What We’re Noticing:
And while we are talking about preferred whipping boys of the Right, we see that concerns about masculinity were in the news this week. Masculinity (or lack thereof) is a frequent theme in the right press. A Trump favorite, the radio host Alex Jones, argues men are being turned into homosexuals because of hormones in the water. (Don’t worry, he sells expensive supplements to combat that problem.) Yet even the less conspiracy-minded conservative press remains alert to threats to manhood, so it was no surprise that when a new study found the average strength of college males had decreased significantly in the last two decades, National Review pounced:
“Young American males are losing touch with a critical element of true masculinity. If you’re the average Millennial male, your dad is stronger than you are. In fact, you may not be stronger than the average Millennial female. You’re exactly the kind of person who in generations past had your milk money confiscated every day — who got swirlied in the middle-school bathroom. The very idea of manual labor is alien to you, and even if you were asked to help, say, build a back porch, the task would exhaust you to the point of uselessness. Welcome to the new, post-masculine reality.”
3. Chain Email Watch
While much of our focus has been on social media, we’re also keeping a tab on circulating email chains touting biased and fake news. A reader recently forwarded a chain email that featured a short article with no known source cited. The author criticized the State Department Correspondents Association for complaining that Rex Tillerson only invited one reporter, from Independent Journal Review, to accompany him on his travels to Asia. To quote the email, “The rest of the article is Reuters tearing into IJR for having the audacity to accept a seat on the flight with T-Rex. This is like High School mean girls taken to exponential levels of vitriol and hatred.” The article was followed by candid photographs of reporters partying with Hillary Clinton aboard her private plane.
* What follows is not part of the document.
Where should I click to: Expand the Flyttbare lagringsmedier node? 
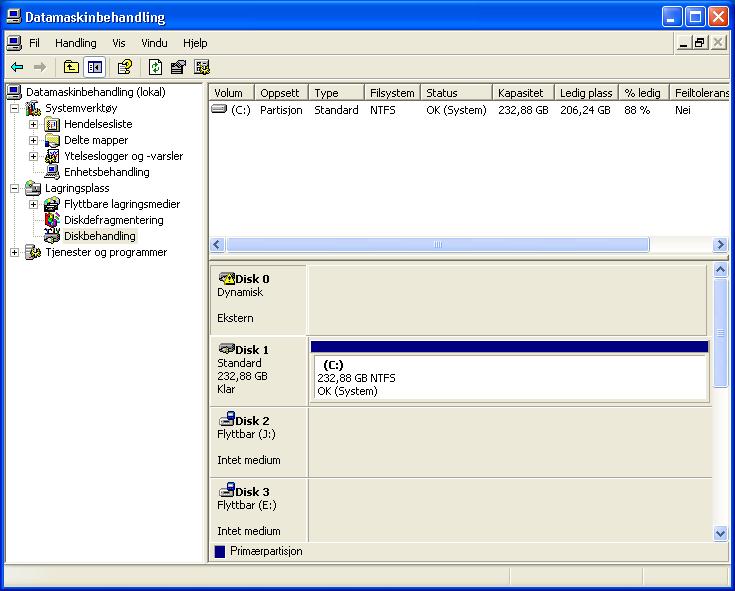pos(33,204)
While no original source was cited in the email chain (and how many times it has been forwarded is difficult to measure), a simple Google search revealed that the article first showed up on the frequently vitriolic website The Conservative Treehouse.
What We’re Watching:
According to an experimental study from the Media Insight Project, a collaboration between the American Press Institute and The Associated Press-NORC Center for Public Affairs Research, when Americans encounter news on social media, their level of trust is determined less by who produces the news than by who shares it. Whether readers trust the sharer, indeed, matters more than who produces the article — or even more important than whether the article is produced by a real news organization or a fictional one, the study found. Still, on social media, at least a link to the original source is usually intact. In chain email threads, no original source is usually even cited. Meanwhile, another study study shows there’s a divide between what people share and what they privately read and watch. While people tend to selectively share content on social media that makes them look more appealing to others, people often read and watch content from categories that could harm their social appeal.